▸ Dataset records
+===+

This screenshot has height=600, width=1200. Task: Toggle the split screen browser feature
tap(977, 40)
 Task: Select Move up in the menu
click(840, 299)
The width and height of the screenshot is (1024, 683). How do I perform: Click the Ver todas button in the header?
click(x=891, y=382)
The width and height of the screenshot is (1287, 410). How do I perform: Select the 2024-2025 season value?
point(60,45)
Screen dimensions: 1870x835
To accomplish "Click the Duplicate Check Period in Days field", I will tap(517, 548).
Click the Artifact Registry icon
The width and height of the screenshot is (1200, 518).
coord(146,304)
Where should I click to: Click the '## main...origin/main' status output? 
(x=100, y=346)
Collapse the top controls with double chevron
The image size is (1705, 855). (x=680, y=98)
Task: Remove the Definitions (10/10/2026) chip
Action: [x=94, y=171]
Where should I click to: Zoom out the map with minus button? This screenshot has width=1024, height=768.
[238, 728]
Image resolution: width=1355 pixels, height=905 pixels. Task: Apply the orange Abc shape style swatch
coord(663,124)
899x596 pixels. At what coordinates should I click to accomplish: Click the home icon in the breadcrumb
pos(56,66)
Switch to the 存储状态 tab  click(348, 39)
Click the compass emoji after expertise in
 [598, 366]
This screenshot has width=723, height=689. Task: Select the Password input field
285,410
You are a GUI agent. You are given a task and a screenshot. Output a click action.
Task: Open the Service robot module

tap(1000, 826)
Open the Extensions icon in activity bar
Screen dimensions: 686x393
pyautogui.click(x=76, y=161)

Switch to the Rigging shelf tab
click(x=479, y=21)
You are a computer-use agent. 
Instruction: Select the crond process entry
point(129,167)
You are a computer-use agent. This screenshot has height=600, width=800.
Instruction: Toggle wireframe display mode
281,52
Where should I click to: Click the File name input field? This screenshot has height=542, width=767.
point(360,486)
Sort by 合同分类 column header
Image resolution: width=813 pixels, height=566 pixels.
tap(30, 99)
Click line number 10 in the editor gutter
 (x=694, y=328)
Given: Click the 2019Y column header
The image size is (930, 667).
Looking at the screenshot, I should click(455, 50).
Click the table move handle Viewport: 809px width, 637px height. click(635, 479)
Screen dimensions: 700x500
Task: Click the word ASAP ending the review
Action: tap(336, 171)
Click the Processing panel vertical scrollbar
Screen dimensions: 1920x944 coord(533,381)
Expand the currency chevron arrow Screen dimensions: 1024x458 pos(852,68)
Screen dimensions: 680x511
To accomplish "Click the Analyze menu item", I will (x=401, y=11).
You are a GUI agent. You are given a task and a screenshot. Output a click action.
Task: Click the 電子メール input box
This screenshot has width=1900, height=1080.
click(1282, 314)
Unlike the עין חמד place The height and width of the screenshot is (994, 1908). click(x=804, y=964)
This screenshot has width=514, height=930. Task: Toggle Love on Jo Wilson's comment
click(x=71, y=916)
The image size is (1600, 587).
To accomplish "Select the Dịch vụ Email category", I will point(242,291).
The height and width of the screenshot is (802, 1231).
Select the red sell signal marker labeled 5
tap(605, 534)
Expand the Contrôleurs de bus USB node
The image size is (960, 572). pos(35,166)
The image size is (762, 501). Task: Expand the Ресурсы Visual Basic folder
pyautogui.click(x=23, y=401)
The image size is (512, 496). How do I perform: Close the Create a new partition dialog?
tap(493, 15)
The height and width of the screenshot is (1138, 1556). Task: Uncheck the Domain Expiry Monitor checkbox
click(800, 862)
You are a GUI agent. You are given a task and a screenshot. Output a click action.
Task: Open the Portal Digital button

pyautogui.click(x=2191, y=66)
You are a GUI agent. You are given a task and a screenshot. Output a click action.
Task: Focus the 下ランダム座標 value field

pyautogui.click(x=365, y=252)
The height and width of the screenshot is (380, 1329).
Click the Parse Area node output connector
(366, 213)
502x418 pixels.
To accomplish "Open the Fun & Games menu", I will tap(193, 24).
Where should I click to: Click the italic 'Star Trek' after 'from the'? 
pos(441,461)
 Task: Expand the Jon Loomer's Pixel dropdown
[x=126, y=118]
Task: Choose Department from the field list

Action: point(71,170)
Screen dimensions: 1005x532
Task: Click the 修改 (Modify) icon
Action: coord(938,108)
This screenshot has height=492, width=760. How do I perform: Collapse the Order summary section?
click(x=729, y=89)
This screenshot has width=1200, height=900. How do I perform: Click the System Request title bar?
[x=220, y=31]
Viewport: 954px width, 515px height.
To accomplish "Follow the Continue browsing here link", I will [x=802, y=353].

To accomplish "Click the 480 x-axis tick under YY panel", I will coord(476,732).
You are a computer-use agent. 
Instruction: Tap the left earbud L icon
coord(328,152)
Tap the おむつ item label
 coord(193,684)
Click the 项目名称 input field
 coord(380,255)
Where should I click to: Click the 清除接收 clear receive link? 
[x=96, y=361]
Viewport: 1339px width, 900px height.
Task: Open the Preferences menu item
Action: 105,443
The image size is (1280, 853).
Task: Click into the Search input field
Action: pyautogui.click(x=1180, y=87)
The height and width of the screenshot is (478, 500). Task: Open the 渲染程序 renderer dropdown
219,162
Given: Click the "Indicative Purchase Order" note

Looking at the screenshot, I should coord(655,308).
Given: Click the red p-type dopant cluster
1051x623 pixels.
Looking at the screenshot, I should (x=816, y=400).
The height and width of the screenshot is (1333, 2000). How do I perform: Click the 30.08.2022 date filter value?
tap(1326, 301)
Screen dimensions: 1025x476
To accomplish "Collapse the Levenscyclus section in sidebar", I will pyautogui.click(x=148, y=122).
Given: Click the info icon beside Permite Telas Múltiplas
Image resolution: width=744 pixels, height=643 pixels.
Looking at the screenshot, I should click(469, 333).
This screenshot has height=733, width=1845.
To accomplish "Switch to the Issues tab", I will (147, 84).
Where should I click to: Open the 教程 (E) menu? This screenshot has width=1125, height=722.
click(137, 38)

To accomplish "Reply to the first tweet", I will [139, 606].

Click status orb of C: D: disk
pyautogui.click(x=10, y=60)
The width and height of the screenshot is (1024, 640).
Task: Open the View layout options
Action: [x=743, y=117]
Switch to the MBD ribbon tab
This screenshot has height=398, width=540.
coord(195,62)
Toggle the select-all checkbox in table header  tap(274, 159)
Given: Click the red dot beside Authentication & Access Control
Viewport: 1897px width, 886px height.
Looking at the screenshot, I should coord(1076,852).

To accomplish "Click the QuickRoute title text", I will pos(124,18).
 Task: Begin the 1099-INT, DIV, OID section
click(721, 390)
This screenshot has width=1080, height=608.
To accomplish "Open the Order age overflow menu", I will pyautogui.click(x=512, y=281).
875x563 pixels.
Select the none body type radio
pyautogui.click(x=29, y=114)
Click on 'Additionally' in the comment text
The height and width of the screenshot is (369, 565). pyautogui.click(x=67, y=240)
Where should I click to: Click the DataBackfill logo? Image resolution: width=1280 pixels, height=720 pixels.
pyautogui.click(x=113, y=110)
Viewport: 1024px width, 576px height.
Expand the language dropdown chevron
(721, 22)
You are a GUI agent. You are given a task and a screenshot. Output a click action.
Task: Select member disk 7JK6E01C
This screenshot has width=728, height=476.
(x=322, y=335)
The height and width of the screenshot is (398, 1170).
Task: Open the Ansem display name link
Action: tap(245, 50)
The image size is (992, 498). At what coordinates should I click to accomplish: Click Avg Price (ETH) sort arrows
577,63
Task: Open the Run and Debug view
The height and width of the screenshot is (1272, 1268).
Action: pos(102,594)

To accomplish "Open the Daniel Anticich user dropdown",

+===+

Please copy each line of the records above that holds the word "column".

Sort by 合同分类 column header
Given: Click the 2019Y column header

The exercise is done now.